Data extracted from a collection
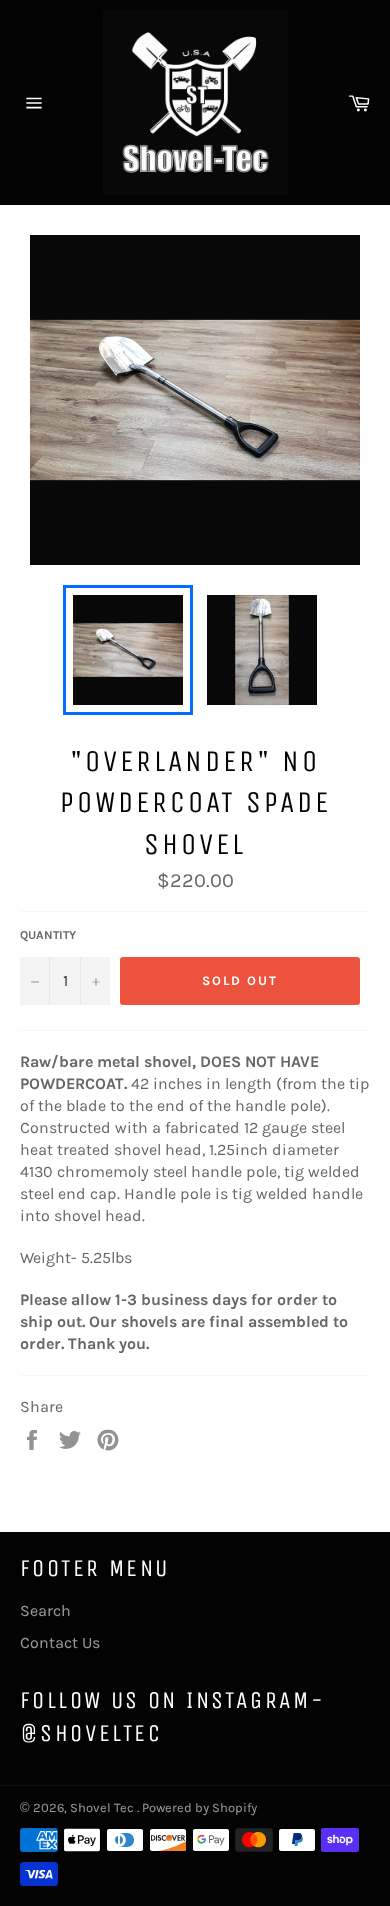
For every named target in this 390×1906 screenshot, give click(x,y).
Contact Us (60, 1642)
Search (45, 1610)
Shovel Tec (103, 1807)
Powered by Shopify (199, 1807)
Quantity (48, 935)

§ **Required action**
Take the entries shown above and quote them verbatim, passing over the pictures.

§ **Reply**
For every named target in this 390×1906 screenshot, give click(x,y).
Contact Us (60, 1642)
Search (45, 1610)
Shovel Tec (103, 1807)
Powered by Shopify (199, 1807)
Quantity (48, 935)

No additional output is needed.